-------- Excerpted data --------

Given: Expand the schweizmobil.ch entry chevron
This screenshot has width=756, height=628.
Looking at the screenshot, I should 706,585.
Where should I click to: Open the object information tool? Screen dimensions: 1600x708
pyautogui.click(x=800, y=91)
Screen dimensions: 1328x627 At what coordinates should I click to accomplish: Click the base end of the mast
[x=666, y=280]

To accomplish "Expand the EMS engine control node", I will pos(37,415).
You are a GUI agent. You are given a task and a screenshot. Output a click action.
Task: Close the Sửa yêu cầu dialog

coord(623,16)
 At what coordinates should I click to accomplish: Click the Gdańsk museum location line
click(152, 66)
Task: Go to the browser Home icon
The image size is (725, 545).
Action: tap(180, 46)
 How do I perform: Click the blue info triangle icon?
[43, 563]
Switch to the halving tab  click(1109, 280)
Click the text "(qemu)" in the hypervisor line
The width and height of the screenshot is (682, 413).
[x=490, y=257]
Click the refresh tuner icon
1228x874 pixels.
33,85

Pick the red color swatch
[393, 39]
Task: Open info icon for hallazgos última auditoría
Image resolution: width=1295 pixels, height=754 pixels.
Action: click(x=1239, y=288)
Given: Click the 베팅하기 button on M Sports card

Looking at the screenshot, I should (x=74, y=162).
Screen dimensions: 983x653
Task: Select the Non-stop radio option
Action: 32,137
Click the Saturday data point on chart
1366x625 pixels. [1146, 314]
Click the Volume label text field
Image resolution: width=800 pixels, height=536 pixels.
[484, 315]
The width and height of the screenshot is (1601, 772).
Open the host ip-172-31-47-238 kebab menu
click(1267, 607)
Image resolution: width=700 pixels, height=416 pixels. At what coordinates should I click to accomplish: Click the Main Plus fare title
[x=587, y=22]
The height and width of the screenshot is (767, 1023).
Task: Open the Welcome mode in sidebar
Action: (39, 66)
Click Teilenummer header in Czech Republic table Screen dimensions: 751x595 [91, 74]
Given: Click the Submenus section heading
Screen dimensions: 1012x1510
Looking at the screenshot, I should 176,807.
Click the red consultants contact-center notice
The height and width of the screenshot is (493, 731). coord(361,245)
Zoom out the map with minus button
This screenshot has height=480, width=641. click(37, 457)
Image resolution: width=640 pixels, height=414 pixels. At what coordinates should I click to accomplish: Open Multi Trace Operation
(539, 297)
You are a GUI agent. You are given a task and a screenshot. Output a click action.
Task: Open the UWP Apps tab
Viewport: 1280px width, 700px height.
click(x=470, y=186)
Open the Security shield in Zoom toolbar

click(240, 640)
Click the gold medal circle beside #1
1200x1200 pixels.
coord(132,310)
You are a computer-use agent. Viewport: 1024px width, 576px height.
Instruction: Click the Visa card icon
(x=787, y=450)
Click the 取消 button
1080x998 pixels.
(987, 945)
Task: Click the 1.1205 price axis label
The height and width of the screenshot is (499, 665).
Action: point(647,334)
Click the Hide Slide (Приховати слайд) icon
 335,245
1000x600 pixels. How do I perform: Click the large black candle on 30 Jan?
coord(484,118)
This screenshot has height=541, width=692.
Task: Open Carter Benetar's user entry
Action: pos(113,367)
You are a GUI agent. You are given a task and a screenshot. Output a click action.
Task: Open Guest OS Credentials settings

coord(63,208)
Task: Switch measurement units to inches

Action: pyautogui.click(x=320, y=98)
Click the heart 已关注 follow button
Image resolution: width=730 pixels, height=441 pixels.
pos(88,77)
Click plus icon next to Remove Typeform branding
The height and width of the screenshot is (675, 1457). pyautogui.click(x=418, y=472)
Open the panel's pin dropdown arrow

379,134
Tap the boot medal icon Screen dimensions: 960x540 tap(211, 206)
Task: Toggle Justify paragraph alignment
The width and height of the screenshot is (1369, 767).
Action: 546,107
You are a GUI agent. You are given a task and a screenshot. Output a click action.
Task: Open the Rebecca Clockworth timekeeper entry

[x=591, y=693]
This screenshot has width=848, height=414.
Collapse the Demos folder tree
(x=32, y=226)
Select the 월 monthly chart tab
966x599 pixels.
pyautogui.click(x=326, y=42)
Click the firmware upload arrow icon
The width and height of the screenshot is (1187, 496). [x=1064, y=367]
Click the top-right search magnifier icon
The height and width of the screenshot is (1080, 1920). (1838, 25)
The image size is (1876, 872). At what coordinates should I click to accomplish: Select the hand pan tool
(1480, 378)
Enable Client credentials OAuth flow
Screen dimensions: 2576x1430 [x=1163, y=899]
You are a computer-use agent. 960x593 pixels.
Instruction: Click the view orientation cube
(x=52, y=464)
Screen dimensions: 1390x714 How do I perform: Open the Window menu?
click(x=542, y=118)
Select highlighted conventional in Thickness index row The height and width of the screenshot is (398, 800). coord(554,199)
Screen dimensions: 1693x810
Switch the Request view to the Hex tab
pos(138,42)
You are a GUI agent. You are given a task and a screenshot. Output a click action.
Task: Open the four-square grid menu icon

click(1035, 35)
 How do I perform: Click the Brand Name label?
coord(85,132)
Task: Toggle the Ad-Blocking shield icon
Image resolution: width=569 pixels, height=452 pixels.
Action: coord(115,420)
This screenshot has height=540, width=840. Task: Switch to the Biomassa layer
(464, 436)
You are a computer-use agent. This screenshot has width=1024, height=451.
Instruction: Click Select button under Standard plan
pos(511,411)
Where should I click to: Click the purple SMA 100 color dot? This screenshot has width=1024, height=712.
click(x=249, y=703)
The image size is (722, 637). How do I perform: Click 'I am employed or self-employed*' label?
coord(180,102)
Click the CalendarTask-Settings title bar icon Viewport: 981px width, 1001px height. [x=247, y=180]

--------

• [Task details]: Copy each line above where "text" appears.

• [Exercise answer]:
Click the text "(qemu)" in the hypervisor line
Click the Volume label text field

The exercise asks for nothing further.